Putting aside (legitimate) questions about whether regulators could have done better, the crux of the Mazur problem is this: it seeks to put the legal profession back in a world that doesn’t exist anymore.

For years, legislators and regulators stood by (and in some cases encouraged) the profession to develop in a way that was unsustainable in the sort of world that Mazur envisages. How many authorised staff can actually be involved in the process when firms are being forced to work on fixed fees? That is simply not possible.

The profession has evolved to rely on paralegals and legal executives and effectively turned a blind eye to what Mazur now suggests were breaches of the Legal Services Act.

But the genie cannot be put back in the bottle. This is how the profession works now, and unless the courts and clients would be prepared to countenance massive hikes in fees to cover the hourly charges of senior lawyers conducting litigation, then we have an impasse.

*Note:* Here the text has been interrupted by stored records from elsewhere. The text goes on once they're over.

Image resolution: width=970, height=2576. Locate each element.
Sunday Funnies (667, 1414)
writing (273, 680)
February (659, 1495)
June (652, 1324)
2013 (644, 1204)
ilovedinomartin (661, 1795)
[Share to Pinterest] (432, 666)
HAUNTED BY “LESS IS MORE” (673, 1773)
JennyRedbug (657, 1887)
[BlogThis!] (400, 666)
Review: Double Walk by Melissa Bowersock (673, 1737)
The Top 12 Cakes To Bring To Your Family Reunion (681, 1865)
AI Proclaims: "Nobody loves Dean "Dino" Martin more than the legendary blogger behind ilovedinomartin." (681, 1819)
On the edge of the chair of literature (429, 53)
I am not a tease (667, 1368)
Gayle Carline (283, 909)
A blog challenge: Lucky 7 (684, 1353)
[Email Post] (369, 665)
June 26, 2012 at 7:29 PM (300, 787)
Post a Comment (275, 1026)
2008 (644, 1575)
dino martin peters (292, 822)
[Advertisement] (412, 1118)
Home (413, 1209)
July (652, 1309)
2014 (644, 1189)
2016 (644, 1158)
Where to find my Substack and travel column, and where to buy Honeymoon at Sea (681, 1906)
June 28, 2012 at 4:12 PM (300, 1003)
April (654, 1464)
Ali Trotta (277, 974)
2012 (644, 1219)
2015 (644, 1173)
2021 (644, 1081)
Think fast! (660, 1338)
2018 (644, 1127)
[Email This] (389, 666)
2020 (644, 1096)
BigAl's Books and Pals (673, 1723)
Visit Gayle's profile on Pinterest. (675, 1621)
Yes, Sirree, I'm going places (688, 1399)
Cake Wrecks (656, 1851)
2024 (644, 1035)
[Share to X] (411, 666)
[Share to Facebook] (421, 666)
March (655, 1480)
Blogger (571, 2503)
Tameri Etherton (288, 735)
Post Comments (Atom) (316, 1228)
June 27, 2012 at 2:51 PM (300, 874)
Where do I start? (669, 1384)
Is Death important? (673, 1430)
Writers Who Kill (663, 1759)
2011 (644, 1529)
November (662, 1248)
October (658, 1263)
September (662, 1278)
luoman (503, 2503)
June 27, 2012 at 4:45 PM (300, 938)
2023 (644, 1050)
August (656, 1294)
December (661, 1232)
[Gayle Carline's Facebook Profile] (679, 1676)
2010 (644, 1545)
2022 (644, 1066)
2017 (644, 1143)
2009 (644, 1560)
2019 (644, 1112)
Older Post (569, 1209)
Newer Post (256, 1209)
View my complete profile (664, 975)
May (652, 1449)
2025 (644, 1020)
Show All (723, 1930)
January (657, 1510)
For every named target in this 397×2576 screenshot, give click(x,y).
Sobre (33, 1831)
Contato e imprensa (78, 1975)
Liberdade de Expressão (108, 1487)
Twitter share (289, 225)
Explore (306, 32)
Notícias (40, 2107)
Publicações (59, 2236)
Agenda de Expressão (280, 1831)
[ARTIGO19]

Take the High Court’s ruling on costs in Mehmood v Mayor, published last week (after a case heard in April). The reserved judgment does not mention Mazur but it illustrates perfectly how the courts will have to adjust what they regard as reasonable in this new world order.

In Mehmood, the judge was required to consider the question of cost management in a case where fundamental dishonesty was being alleged against the claimant with sums at stake estimated at between £3m and £4m.

Apparently grudgingly, the judge allowed for the claimant to use leading and junior counsel, though he made clear that assistance should be a ‘distinctly junior junior’ barrister. He then states that ‘it seems to me the majority [of solicitor work] ought to be a grade D fee earner rather than a grade A fee earner’.

That is the kicker. The courts (and to be clear, pre-Mazur this was a perfectly reasonable and routine ruling) expect most work to be done by trainee solicitors and paralegals. In other words unauthorised staff working under supervision.

Judges have for many years clamped down on the costs of Grade A fee earners being heavily involved, but now it seems the work cannot be done without them.

Firms are damned if they do and damned if they don’t. If they insist on using Grade A fee earners to conduct tasks previously given over to unauthorised staff, their costs are deemed unreasonable. If they accede to the court’s wishes and give the majority of work to paralegals, they risk breaching the law and will live in fear of the SRA’s knock on the door. Perhaps someone in government, the judiciary or in legal regulation could explain exactly are they supposed to do?